Not at all. They were just there to show how difficult it would be FOR ME to answer your question. Those are all of the questions that I start considering in my attempt to answer your question.

I actually thought that your question was similarly rhetorical. It seemed designed to make us think about what art was, by thinking about what an absence of art would look like.

Quoting Brett
It seemed more like a dismissal of the query.


I can see how it could be seen that way. Does my explanation here at least convince you that that was not my intention? although I may need to work on my communication (or lack there of) style.

Quoting Brett
Anyway, I think the subject has been done to death,


What?!?! No, just kidding. Definitely done to death. I always feel like I am trying to answer these things in an objective manner, although I actually view most (all?) analysis/discussions on art as almost wholly subjective...this is probably where I just end up confusing people :grimace:

Quoting Brett
only humans produce art.


I am still not sold...but I don't have any arguments that are stronger than any of the weak unconvincing stuff I have already mentioned.

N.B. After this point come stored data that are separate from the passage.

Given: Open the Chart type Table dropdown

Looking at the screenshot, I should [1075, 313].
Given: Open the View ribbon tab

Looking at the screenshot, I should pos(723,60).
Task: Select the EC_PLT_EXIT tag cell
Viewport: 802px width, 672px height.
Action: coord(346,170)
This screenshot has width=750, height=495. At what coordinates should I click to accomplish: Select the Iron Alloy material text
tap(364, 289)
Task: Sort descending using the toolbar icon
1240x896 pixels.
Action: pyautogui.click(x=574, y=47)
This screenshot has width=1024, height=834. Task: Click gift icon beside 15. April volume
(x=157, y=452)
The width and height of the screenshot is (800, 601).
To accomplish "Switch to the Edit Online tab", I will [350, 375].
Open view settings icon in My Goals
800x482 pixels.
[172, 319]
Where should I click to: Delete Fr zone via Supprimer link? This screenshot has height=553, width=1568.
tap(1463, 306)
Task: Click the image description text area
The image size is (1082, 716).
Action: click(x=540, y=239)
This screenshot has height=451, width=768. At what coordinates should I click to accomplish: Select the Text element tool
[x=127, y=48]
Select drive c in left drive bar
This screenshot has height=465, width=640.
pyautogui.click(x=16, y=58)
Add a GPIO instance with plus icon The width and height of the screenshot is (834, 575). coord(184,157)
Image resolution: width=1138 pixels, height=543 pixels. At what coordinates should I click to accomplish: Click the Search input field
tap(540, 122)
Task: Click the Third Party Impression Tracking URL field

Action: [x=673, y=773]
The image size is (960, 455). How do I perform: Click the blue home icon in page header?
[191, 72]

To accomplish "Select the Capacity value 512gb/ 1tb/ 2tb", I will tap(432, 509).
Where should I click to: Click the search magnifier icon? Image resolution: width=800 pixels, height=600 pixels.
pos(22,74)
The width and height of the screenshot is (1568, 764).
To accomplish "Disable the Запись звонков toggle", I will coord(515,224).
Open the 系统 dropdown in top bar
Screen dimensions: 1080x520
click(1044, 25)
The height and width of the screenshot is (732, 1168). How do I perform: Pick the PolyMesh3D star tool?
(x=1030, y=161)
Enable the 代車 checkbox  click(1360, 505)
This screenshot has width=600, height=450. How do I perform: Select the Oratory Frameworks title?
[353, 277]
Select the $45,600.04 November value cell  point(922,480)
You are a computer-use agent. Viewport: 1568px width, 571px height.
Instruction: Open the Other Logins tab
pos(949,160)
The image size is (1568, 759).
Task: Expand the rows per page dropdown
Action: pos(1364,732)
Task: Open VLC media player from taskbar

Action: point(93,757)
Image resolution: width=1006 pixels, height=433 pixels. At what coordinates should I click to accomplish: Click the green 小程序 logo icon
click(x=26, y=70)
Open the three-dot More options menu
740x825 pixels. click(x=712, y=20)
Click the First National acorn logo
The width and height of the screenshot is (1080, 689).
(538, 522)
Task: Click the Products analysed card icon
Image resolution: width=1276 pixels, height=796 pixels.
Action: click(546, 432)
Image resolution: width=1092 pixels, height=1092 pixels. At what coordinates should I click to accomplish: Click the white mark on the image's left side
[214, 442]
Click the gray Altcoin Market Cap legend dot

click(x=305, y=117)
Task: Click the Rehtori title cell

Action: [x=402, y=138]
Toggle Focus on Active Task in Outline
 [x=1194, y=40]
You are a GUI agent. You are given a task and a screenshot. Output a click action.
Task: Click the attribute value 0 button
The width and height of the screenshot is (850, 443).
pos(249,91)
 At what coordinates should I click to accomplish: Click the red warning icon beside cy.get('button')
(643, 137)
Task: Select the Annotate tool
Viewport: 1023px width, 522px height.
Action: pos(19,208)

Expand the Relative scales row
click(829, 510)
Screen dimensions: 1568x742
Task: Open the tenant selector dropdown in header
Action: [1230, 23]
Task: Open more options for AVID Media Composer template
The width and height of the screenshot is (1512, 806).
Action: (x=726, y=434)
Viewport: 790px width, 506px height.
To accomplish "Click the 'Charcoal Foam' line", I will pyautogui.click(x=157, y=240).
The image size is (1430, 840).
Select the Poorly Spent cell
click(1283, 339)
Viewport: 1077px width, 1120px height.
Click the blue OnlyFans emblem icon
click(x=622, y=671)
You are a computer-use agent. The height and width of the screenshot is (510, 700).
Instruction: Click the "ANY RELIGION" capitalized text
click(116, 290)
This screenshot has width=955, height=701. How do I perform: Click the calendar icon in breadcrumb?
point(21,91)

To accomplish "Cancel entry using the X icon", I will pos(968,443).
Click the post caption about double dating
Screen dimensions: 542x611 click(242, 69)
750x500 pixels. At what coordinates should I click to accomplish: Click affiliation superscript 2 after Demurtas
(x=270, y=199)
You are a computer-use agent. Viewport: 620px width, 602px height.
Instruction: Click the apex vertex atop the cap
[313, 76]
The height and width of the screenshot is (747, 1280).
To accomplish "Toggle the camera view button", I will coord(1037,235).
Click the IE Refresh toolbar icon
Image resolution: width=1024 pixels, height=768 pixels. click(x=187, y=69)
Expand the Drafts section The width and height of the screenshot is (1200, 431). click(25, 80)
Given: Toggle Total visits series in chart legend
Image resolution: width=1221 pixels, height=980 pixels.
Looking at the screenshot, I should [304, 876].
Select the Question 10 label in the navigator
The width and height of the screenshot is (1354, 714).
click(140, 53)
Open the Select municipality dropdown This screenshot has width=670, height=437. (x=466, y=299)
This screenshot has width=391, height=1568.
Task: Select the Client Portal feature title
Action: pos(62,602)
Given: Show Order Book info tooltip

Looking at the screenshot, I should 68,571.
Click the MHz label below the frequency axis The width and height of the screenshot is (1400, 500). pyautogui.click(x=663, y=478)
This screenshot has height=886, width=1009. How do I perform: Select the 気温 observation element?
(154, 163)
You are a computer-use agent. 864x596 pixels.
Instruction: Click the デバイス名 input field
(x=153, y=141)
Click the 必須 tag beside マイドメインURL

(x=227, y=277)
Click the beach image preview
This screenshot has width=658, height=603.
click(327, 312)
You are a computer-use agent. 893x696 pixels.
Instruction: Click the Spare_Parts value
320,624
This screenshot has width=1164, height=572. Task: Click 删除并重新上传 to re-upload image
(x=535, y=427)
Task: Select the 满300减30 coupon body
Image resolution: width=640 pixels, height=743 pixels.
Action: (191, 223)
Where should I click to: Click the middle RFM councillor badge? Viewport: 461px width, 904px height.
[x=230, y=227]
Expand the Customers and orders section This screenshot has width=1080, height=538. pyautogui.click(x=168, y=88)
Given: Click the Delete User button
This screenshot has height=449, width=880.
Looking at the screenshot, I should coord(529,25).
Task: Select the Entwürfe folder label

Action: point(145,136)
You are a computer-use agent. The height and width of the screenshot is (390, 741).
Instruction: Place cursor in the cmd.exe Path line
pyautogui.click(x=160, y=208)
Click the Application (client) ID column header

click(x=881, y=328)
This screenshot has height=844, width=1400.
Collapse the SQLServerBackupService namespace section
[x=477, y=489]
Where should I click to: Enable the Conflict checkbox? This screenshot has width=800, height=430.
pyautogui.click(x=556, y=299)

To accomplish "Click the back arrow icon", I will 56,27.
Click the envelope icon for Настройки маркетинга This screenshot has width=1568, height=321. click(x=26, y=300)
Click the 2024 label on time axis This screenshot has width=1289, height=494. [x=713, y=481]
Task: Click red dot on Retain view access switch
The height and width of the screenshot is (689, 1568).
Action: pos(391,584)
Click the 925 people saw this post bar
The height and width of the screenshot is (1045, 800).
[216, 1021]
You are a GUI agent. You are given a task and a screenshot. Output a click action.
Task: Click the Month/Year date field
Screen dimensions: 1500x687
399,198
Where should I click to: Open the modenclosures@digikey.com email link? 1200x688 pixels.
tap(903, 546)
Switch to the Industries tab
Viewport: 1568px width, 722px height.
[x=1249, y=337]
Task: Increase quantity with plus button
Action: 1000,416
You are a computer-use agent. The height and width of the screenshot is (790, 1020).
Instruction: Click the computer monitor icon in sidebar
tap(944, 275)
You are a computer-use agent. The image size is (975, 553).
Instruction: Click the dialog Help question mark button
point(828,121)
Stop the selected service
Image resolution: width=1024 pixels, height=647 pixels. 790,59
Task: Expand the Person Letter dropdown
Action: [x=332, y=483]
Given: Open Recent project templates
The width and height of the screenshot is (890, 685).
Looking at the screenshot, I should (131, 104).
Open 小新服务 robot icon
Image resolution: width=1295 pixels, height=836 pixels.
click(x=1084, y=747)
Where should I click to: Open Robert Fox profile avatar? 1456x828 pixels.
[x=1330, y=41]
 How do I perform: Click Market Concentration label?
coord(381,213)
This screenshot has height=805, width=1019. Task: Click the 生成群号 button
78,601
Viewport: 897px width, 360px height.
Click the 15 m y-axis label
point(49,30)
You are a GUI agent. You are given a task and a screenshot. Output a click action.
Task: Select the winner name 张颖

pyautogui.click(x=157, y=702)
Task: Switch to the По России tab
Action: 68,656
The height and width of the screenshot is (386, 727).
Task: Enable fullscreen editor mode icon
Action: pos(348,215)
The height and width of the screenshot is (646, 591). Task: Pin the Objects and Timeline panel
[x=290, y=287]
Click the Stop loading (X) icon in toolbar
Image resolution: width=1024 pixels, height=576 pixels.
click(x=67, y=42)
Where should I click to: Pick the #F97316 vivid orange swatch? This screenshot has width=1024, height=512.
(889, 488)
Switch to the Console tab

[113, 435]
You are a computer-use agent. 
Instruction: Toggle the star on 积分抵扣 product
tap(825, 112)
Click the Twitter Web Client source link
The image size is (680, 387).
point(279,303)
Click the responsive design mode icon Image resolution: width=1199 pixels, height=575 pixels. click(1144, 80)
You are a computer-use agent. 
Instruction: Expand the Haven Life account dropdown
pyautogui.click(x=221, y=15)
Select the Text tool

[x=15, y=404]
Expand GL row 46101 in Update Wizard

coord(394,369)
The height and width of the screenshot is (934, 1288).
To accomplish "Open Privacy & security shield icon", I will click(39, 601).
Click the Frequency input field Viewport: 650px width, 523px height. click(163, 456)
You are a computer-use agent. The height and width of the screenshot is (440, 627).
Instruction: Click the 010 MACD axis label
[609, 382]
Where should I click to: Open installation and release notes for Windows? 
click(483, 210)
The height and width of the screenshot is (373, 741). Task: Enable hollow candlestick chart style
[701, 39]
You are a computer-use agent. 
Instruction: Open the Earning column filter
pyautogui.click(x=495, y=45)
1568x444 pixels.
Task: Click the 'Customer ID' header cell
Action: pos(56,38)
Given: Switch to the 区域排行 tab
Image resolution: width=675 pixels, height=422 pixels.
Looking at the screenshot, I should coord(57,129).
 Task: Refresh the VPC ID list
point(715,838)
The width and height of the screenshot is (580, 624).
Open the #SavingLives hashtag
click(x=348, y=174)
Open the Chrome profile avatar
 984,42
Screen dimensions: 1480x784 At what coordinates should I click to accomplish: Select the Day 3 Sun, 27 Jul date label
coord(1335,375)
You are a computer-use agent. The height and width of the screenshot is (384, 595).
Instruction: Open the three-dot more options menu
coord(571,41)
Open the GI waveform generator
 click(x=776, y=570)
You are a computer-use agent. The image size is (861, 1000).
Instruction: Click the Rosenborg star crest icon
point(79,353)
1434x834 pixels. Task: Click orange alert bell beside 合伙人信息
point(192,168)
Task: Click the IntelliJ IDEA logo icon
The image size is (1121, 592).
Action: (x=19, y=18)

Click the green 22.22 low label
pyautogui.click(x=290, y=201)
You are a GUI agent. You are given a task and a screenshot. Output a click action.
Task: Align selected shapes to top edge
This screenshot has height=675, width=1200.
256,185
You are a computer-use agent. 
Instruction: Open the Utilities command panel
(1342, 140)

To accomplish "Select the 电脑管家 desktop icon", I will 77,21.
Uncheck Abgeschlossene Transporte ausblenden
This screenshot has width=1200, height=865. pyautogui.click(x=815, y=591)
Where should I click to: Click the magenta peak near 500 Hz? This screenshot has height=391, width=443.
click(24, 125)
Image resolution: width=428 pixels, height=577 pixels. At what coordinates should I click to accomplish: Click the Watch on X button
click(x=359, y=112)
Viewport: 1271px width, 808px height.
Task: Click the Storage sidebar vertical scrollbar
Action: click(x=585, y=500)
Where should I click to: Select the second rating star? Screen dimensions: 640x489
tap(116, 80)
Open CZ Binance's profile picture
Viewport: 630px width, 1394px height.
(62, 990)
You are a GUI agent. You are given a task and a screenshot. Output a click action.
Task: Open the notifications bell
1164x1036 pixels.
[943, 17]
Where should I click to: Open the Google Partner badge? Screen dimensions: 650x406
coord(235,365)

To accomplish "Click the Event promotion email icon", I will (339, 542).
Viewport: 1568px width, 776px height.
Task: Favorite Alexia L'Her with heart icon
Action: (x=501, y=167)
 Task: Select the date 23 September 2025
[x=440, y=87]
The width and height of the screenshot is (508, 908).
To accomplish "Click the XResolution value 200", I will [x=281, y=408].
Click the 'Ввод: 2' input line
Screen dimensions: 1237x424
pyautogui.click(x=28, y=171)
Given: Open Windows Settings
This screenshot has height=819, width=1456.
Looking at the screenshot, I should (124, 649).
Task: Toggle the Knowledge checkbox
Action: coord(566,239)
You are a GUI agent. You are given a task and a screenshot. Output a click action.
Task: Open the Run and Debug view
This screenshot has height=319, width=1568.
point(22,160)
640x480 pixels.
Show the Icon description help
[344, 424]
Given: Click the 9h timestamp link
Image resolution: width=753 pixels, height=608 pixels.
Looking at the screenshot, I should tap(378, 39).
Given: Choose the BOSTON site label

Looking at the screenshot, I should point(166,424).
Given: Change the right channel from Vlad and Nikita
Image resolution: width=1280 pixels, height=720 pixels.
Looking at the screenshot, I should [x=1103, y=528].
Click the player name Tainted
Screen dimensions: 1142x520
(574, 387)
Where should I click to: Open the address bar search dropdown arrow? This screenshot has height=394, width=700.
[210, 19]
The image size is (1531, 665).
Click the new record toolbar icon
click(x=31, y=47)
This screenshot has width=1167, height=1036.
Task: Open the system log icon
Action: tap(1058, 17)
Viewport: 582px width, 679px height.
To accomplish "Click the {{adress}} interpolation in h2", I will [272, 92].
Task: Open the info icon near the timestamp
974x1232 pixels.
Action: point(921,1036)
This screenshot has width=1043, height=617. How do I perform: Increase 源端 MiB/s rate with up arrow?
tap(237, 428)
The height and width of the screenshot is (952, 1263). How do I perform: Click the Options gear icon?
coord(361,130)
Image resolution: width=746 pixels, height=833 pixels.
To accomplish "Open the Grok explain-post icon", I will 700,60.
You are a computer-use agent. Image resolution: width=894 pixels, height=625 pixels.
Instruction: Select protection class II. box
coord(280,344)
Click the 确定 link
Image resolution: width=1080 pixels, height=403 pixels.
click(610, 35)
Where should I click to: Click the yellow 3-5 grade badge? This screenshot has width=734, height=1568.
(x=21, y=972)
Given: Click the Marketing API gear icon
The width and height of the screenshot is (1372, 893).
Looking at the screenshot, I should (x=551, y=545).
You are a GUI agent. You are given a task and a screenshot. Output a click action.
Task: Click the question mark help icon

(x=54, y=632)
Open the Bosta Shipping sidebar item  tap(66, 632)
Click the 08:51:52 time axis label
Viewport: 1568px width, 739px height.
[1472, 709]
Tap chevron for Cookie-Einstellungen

Brett November 20, 2019 at 02:42 #354356
:up: p
The Abyss January 30, 2020 at 22:11 #377312
A computer can produce art, but without emotion, it will forever lack that which can be deemed 'creativity'. It will have merely completed a series of tasks without a fuller understanding of its own product; it is this understanding and basic human touch that places the brute existence of art into the category of something inherently creative and wonderful. Fundamentally, this requires a level of independence that AI simply does not have.
Invisibilis January 31, 2020 at 04:34 #377375
Often creativity leaps beyond intellect, reason, and the logical; the very thing that is authentic and not artificial.